(SELECTED EXTRACT Opens)
Thursday, February 12, 2009
How to Operate a Bloke
G'day Kids. I thought it was time for a little fun and frivolity at me-dot-com today, although some of you may find the following information moderately educational and insightful. Or not. This article is for you girls - call it my gift to you. Of course it's written tongue-in-cheek. Mostly.

An Age-Old Problem

The communication, connection and understanding barrier between the sexes has existed since the dawn of time - which could either be six thousand years, or several billion years depending on which camp you fall into - Creation or Evolution. Anyway, it ain't a new phenomenon and it's as much of an issue today as it was when Ogg dragged his first kill back to the cave for Mrs Ogg all those millennia ago. And of course she was pissed because he forgot the diet coke.
(SELECTED EXTRACT Closes)
(RECORDS SUPPLIED Opens)
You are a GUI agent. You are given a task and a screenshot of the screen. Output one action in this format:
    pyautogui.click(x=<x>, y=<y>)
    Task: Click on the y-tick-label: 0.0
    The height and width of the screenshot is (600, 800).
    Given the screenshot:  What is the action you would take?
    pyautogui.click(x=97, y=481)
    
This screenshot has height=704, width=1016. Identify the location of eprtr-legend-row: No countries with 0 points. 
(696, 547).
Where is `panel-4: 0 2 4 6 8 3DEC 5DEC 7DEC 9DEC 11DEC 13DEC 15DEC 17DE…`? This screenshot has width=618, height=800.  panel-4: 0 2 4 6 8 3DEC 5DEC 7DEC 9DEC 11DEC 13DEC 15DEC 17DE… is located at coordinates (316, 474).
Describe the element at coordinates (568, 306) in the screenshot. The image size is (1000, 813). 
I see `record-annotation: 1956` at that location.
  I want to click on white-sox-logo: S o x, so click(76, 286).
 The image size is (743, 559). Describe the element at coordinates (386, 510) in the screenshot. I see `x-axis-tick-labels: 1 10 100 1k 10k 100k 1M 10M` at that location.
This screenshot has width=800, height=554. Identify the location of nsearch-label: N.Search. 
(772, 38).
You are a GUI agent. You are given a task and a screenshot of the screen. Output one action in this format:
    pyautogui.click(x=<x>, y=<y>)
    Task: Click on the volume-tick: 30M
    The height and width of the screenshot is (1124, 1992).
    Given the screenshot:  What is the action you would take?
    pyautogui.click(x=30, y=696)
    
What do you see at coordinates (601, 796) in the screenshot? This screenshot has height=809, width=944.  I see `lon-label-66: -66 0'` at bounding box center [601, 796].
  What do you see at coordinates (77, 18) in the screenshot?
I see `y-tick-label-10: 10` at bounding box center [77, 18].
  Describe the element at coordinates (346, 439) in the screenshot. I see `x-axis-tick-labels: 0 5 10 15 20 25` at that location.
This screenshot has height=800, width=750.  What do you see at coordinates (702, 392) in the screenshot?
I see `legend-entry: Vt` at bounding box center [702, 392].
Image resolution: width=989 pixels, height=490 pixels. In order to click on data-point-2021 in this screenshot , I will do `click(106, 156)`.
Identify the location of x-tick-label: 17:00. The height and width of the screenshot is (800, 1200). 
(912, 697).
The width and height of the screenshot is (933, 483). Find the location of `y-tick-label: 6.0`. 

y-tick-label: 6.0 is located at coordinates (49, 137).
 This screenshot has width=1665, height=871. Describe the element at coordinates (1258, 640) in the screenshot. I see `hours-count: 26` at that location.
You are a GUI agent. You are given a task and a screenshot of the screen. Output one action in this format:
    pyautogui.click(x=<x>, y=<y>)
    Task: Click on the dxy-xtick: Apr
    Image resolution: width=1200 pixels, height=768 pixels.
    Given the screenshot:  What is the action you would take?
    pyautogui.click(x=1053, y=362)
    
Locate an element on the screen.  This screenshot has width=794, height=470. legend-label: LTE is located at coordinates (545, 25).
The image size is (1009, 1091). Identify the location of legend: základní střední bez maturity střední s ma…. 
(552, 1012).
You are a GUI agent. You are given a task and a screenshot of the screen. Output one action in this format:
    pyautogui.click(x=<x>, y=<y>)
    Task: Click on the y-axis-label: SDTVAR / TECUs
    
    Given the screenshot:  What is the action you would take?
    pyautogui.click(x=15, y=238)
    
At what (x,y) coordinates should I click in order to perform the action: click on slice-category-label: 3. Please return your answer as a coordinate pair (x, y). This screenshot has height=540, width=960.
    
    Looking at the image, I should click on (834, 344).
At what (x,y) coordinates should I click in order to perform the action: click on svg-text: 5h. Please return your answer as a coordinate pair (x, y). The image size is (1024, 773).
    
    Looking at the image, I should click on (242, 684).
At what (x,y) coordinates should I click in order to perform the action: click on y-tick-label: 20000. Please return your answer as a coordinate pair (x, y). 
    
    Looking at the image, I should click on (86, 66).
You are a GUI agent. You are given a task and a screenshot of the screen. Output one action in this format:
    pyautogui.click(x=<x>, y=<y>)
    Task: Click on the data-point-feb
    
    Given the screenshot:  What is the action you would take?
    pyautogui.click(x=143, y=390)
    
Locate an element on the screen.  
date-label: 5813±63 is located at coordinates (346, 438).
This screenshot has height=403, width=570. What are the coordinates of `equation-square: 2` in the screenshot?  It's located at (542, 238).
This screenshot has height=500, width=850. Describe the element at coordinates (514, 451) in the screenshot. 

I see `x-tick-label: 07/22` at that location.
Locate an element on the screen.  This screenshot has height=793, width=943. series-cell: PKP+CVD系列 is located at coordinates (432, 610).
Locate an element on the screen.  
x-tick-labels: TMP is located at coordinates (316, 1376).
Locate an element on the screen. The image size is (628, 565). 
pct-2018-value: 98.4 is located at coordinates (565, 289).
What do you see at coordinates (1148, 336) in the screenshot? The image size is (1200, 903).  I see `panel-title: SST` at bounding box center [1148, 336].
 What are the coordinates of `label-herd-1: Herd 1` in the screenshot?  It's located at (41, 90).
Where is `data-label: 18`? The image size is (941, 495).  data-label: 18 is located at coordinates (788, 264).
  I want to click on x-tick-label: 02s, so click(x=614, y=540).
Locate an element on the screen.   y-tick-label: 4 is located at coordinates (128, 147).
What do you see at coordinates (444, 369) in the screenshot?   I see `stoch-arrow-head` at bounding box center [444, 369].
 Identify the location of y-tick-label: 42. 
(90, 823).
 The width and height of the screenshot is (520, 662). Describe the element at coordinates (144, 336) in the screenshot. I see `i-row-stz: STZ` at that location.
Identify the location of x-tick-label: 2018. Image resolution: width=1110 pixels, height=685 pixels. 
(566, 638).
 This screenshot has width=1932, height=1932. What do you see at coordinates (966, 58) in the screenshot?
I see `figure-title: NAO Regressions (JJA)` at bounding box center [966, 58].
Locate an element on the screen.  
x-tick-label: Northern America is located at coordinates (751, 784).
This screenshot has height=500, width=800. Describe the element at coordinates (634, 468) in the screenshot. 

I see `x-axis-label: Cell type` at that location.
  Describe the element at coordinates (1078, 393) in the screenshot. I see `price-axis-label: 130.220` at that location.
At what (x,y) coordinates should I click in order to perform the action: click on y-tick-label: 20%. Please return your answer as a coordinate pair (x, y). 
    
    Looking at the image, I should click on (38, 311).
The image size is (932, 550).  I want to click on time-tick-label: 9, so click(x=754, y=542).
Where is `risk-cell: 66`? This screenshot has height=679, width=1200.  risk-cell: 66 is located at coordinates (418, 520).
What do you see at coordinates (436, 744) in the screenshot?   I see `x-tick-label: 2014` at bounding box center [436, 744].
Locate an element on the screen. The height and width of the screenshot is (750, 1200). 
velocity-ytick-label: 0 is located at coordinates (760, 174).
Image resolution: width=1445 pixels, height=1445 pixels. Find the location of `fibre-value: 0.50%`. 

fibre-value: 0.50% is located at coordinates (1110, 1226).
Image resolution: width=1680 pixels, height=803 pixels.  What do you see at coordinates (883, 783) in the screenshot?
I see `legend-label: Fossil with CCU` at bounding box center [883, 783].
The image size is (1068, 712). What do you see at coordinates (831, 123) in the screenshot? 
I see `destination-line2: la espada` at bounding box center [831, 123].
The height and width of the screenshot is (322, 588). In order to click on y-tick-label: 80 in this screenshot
(RECORDS SUPPLIED Closes)
• **WHAT THE EXERCISE ASKS**
Extend the blog post on how to operate a bloke, starting right after its last sentence.

• **WRITTEN RESPONSE**
An Operating Manual

The interesting and often frustrating thing about us blokes is that we don't come with an instruction manual. And if there was one single 'how-to' guide, it would be insufficient because while the majority of men have much in common, we don't all work exactly the same. I know you girls think we do, but we don't. For example, I have some of the more typical traits - I like to lift heavy things, I own an unnecessarily fast motorbike, I like food, girls and sport, however, I don't like to hunt, I don't drink alcohol and I do love a good theological and philosophical debate. See - different.

Some Universal Truths

However, putting aside our individual idiosyncrasies and differences, there are some universal truths that apply to the majority (not the entirety) of bloke-dom. Truths which if understood, embraced and applied by the females of the species could potentially lead to relationship nirvana and world peace. In fact, this article and your application of the relevant information, could change the landscape of humanity as we know it, so put your hand on your heart ladies and read on.

In an effort to distill what could be millions of words on the topic down into something which is more reader friendly, concise and practical, I have decided to summarise my extensive research (forty five years of being a bloke) into a few simple recommendations, thoughts and suggestions...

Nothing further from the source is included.